Si muchos militantes y dirigentes radicales están de acuerdo, muchos peronistas también, los kirchneristas tienen predilección por la Patagonia, y el plan de Alfonsín se llama Proyecto Patagonia, ¿por qué no ponernos de acuerdo en algo, y avanzar en la mudanza? Néstor y Cristina Kirchner se manifestaron a favor, eso es público. Quizá la fruta esté madura hoy, quizá hoy sea el tiempo. Hay que generar puestos de trabajo, ¿por qué no empezar por las obras de la nueva capital? Hay que alimentar los consensos, ¿y si aprovechamos este punto de intersección, entre tanta grieta inconducente? Oh, ya nos imaginamos el día luminoso de esa decisión sabia. ¿Cuántas puertas se abrirán para las naciones de la Argentina, de sur a norte, de este a oeste, cuando logremos superar la principal de las herencias coloniales?

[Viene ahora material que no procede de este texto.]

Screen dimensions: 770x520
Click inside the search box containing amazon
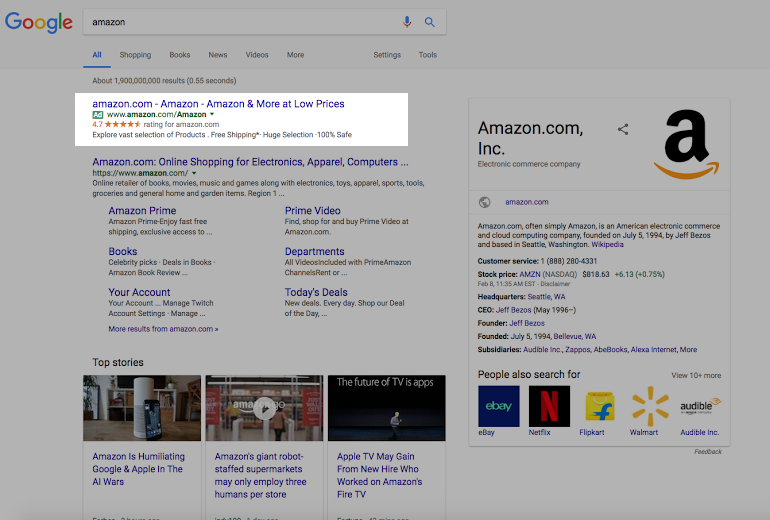pyautogui.click(x=240, y=22)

Hubo cinco leyes, decíamos. Y la ley 23.512 del gobierno de Alfonsín que este 27 de mayo cumple 34 años desde su sanción en 1987, sigue vigente. Esa ley declara capital a Carmen de Patagones (provincia de Buenos Aires), y Viedma y Guardia Mitre (Provincia de Río Negro).

En abril de 2007, cuando la ley de traslado cumplía 20 años, el diputado nacional entrerriano Raúl Patricio Solanas, de fuertes convicciones federales y nacionales, propuso la derogación de la ley, pero no para anular el traslado sino, precisamente, para analizar la mudanza a otra parte. Quería formar una comisión con amplia participación ciudadana. Su interesante proyecto, en el que calificaba de “imprescindible” el traslado, no prosperó.

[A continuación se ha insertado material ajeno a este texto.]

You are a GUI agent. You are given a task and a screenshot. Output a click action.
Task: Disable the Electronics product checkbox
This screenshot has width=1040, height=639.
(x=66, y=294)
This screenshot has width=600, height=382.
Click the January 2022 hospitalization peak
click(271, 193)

No cabe dudas de que en Entre Ríos la recuperación del Proyecto Patagonia encontrará apoyos por todos los flancos. Los seguidores de Artigas, de Ramírez, de Urquiza, de López Jordán, de Alem, y del recordado Raúl Patricio Solanas, votarán a mano alzada. Algo parecido ocurrirá en otras provincias. Y en Buenos Aires, ciudad autónoma y conurbano, se podrá ver una luz por fin para salir de la aglomeración, el hacinamiento y tantos males provocados por el desequilibrio.

Federalismo, Patagonia, trabajo, expectativas, consenso, descongestión, una salida del laberinto por arriba, ¿advertirá el presidente Alberto Fernández que con un guiño suyo puede alinear los planetas?

Separatismo al acecho

Ya escuchamos a más de una organización, a más de un dirigente de provincias, hablar de “independencia”, de “separatismo” en la Argentina. La presión agobiante del poder porteño (en todos los planos) y sus ínfulas y sus privilegios, nos asfixia. Después lamentamos las consecuencias. Buenos Aires es a la Argentina lo que Europa al mundo. No es raro que los eurocentrados acusen de “antieuropeos”, a quienes pretenden sacar a Europa del centro un ratito, para volver a poner a Europa en el centro, aunque sea mediante el lloriqueo.

Nosotros hemos argumentado por qué el separatismo intenta curar un vicio con otro vicio. Artigas jamás luchó por la fragmentación. Si nuestro objetivo es la soberanía particular de los pueblos en confederación solidaria, en equilibrio entre las regiones y con la biodiversidad, tenemos que empezar por la raíz del cáncer y trasladar la capital a otro lado.

La ciudad que sea elegida, y que acepte ser capital con participación del pueblo, tendrá que admitir que a su administrador lo elijan el presidente de la nación o el Congreso. Si no acepta eso, se buscará otra, y otra. Estamos hablando de poderes de la nación, de toda la nación, de todas las naciones de este país; no estamos hablando de poderes que puedan ser rehenes, como son hoy, de sus vecinos más cercanos.

El unitarismo fragmenta, el unitarismo desnaturaliza, irrita, provoca. Pero es la unidad en confederación, sin mandones, lo que nos permitirá ampliar el horizonte en unidad con pueblos vecinos, con vistas a la unidad del Abya yala, de México a las Malvinas, que anhelan nuestros pueblos. Ni separatismo ni continuidad: confederación. Con la capital en cualquier parte, que no sea Buenos Aires. Los argentinos, las argentinas, estamos a un paso de darnos un tiempo de alegría que cure tantas pesadumbres acumuladas.